TIBCO, who previously sold the commercial implementation S-PLUS, built a runtime engine called TERR, which is part of Spotfire.

Microsoft R Open (MRO) is a fully compatible R distribution with modifications for multi-threaded computations. As of 30 June 2021, Microsoft started to phase out MRO in favor of the CRAN distribution.

Comparision with Alternatives

R is comparable to popular commercial statistical packages such as SAS, SPSS, and Stata. One difference is that R is available at no charge under a free software license.

In January 2009, the New York Times ran an article charting the growth of R, the reasons for its popularity among data scientists, and the threat it poses to commercial statistical packages such as SAS. In June 2017, data scientist Robert Muenchen published a more in-depth comparison between R and other software packages, "The Popularity of Data Science Software."

R is more procedural than either SAS or SPSS, both of which make heavy use of pre-programmed procedures (called "procs") that are built into the language environment and customized by the parameters of each call. R generally processes data in memory, which limits its usefulness in processing larger files.

Commercial Support

Although R is open-source, some companies provide commercial support and extensions.

In 2007, Richard Schultz, Martin Schultz, Steve Weston, and Kirk Mettler founded Revolution Analytics to provide commercial support for Revolution R, their distribution of R, which includes components developed by the company.
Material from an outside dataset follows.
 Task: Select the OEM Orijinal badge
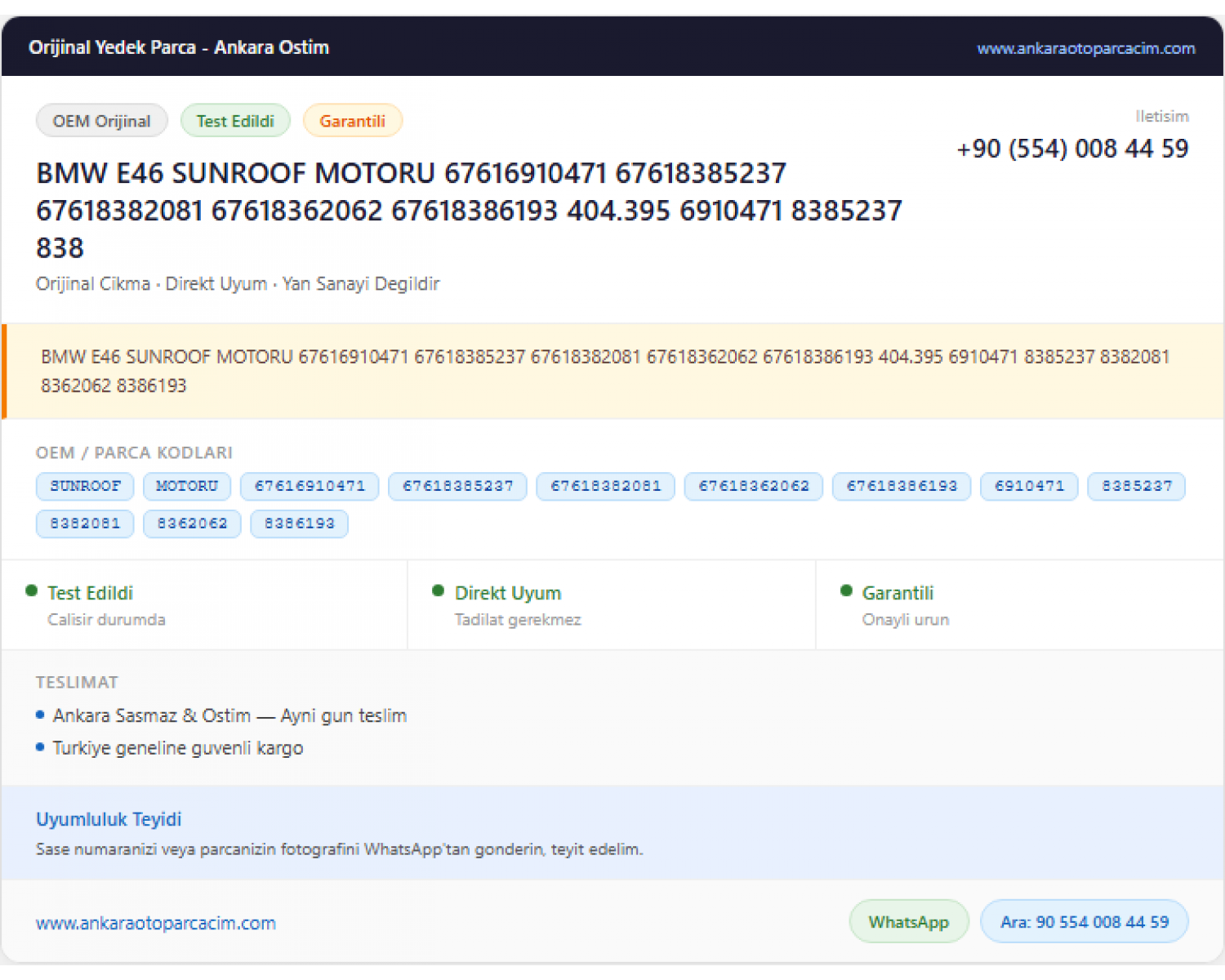102,121
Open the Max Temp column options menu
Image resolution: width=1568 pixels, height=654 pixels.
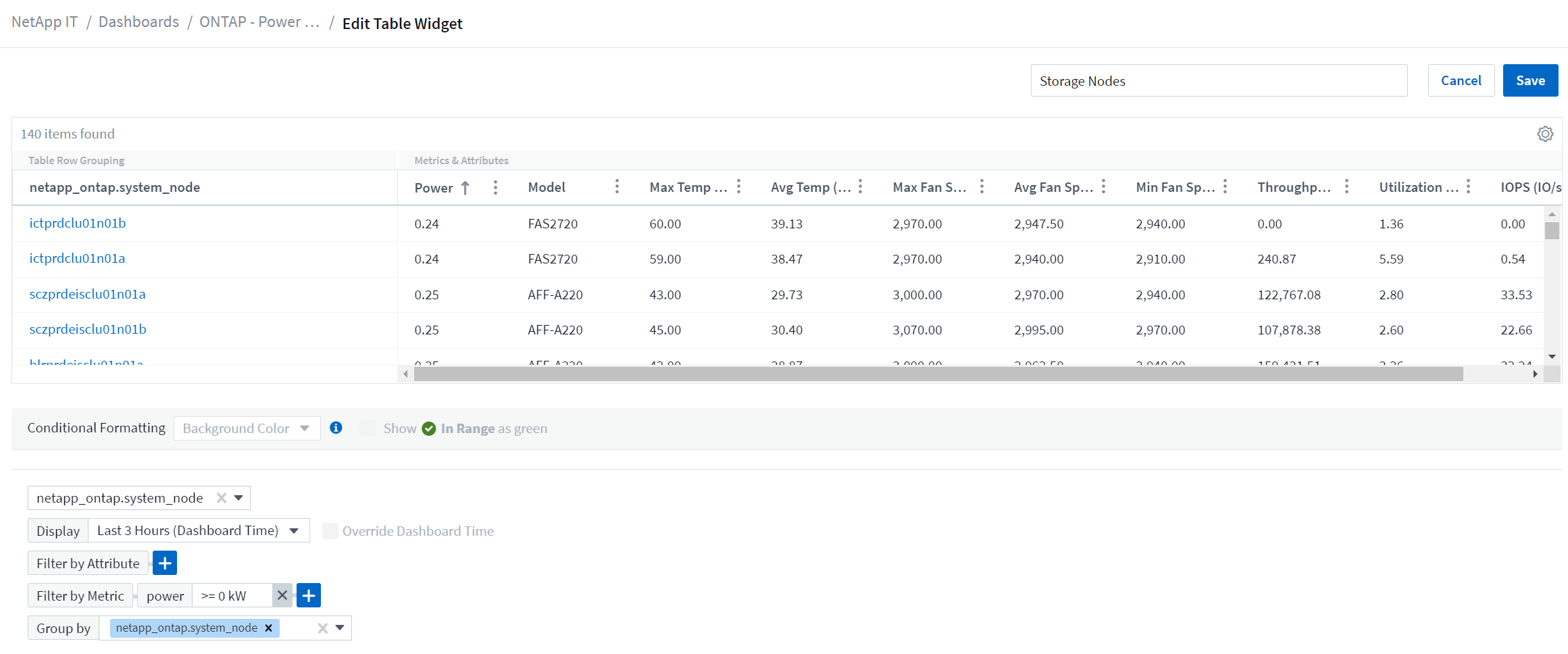point(738,186)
Major additional components include ParallelR, the R Productivity Environment IDE, RevoScaleR (for big data analysis), RevoDeployR, web services framework, and the ability to read and write data in the SAS file format. Revolution Analytics offers an R distribution designed to comply with established IQ/OQ/PQ criteria that enables clients in the pharmaceutical sector to validate their installation of REvolution R. In 2015, Microsoft Corporation acquired Revolution Analytics and integrated the R programming language into SQL Server, Power BI, Azure SQL Managed Instance, Azure Cortana Intelligence, Microsoft ML Server and Visual Studio 2017.text

In October 2011, Oracle announced the Big Data Appliance, which integrates R, Apache Hadoop, Oracle Linux, and a NoSQL database with Exadata hardware. As of 2012, Oracle R Enterprise became one of two components of the "Oracle Advanced Analytics Option" (alongside Oracle Data Mining).

IBM offers support for in-Hadoop execution of R and provides a programming model for massively parallel in-database analytics in R.

TIBCO offers a runtime-version R as a part of Spotfire.

Mango Solutions offers a validation package for R, ValidR, to comply with drug approval agencies, such as the FDA. These agencies required the use of validated software, as attested by the vendor or sponsor.